|
NEIGHBOURS: AFGHANISTAN
Bust to Dust
International outrage doesn't deter the Taliban
from going ahead with the destruction of 2,000-year-old Buddha statues
in Bamiyan
By Rory McCarthy in Afghanistan
Hewn
out of the sandstone cliff-face in the 2nd century A.D., the two monolithic
Buddha statues in Bamiyan in central Afghanistan withstood the invasions
of Genghis Khan in the 13th century, and of his brutal descendant Timur.
Last week the priceless carvings, witness to the ancient cultural riches
of a country since ravaged by war, had some ugly visitors-Taliban tanks.
Lining up in front of the statues, they blasted the 2,000-year-old statues.
Afghanistan's Taliban militia, pushing ahead with its hardline Islamic
vision, has ruled that such statues are the "shrines of infidels".
 |
|
|
SELF-MUTILATION: The statue of Buddha in Bamiyan
was on top of the Taliban's hit list
|
|
"All statues and non-Islamic shrines located
in different parts of the country must be broken," the movement's
supreme leader, Mulla Mohammad Omar said this past week. "Allah Almighty
is the only real shrine and all false symbols should be smashed."
He has ordered soldiers from the Ministry for the Promotion of Virtue
and Prevention of Vice to begin a massive and unprecedented wave of destruction.
Mulla Omar's order, the latest in a long line
of anti-cultural and misogynistic rulings, appeared to be a stark response
to the visit of a group of western diplomats who travelled to Kabul after
reports that ancient statues in the capital's National Museum were being
destroyed. The diplomats met the Taliban's Information and Culture Minister
Qudratullah Jamal on February 26 but were not allowed into the museum.
The building houses a collection of rare artefacts dating back to an era
when Afghanistan was a centre of Buddhist and Greek civilisations, long
before invading Arab armies brought Islam in the 7th century A.D.
More than a dozen pre-Islamic exhibits have
been damaged in recent months by zealous Taliban soldiers, including a
2,000-year-old Buddhist statue. Most of the museum's finest treasures
were looted in the factional fighting which followed the departure of
the Soviet forces after their decade-long occupation. Over the past 20
years, many of Afghanistan's richest archaeological finds have been smuggled
out to Peshawar in Pakistan and sold to private collectors around the
world. Others have been destroyed by artillery and rocket fire.

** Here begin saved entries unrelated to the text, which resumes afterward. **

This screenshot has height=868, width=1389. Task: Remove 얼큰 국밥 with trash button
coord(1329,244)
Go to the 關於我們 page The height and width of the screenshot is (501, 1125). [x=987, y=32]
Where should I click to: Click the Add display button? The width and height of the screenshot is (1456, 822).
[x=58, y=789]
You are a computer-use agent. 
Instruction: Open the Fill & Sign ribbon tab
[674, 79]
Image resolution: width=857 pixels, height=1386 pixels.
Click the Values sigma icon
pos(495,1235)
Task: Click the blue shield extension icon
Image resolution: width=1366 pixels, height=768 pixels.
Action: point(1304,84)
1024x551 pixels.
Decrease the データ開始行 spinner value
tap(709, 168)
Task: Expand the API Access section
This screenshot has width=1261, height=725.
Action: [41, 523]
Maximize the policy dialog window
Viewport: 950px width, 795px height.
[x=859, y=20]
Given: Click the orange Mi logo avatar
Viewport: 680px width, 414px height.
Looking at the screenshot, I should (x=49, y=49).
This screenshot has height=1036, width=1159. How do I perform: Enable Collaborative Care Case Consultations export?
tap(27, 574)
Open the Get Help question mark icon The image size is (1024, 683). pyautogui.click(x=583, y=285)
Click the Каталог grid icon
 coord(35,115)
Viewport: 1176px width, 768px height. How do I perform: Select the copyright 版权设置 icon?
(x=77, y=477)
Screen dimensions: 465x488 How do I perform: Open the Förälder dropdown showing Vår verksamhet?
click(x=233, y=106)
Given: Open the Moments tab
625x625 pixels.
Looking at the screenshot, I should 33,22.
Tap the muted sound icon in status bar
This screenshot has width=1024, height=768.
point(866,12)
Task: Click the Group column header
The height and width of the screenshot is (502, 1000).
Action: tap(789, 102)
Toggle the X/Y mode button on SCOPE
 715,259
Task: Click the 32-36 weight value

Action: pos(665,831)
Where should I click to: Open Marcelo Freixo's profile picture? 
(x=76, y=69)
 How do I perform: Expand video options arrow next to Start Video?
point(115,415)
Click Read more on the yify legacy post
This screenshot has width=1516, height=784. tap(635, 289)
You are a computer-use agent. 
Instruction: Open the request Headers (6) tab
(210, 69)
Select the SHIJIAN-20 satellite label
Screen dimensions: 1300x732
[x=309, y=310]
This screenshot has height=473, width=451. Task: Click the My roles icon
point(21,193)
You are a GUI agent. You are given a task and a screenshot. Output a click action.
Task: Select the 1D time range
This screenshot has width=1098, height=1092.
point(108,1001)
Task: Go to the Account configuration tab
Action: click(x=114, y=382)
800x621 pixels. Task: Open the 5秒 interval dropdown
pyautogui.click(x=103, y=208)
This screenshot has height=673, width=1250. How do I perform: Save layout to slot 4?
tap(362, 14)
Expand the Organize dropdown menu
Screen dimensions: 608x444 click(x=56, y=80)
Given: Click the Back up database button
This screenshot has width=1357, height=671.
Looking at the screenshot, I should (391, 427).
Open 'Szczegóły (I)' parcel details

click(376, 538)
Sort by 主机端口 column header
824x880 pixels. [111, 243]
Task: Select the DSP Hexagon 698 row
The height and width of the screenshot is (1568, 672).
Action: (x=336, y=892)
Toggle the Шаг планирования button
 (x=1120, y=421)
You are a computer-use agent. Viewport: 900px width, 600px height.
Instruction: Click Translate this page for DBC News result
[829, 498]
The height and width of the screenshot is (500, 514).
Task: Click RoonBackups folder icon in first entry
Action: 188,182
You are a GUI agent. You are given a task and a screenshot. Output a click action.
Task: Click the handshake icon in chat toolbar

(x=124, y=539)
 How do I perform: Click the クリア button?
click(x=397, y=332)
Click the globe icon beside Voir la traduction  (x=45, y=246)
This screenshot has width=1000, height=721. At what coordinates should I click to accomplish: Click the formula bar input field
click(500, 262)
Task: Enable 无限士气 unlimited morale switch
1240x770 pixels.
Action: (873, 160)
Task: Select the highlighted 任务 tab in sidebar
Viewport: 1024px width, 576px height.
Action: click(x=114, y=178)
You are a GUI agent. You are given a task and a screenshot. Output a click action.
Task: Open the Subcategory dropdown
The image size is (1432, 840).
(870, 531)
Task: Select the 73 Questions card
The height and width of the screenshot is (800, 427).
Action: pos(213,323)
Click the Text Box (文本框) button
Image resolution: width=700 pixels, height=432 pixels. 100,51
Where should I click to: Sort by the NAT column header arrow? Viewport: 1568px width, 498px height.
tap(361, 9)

In the past, Mulla Omar has ordered non-Islamic
artefacts to be protected, although with little effect as the fate of
the Bamiyan Buddhas show. Ninety miles west of Kabul, Bamiyan represents
Afghanistan's finest archaeological site. The larger of the two Buddhas,
at 55 m, is the world's tallest standing Buddha.
The surrounding land was mined during the Soviet
occupation and the sculptures have remained at the centre of a war zone.
In September 1998, the head and folds of the robes of the shorter Buddha,
which is 37 m tall, were blown off with explosives by a Taliban commander.
He then fired rockets at the groin and the intricate folds of the clothes
of the larger statue.
Other ancient sites in Afghanistan now at risk
bear witness to India's own history. Archaeologists working in Bamiyan-which
was a centre of Buddhism before Genghis Khan's arrival-also found rock
edicts dating back to Emperor Ashoka in the 3rd century B.C. and other
Buddhist stupas. Hadda, in the eastern province of Nangarhar, and Ghazni,
60 miles south of Kabul, are also home to Buddhist stupas and other sacred
objects.
Mulla Omar's decree was greeted with revulsion
across the world. "There can be only one priority for the government-to
rebuild the country, to renew the fabric of society and to relieve the
immense suffering and deprivation of the people of Afghanistan,"
said Kofi Annan, the UN secretary-general.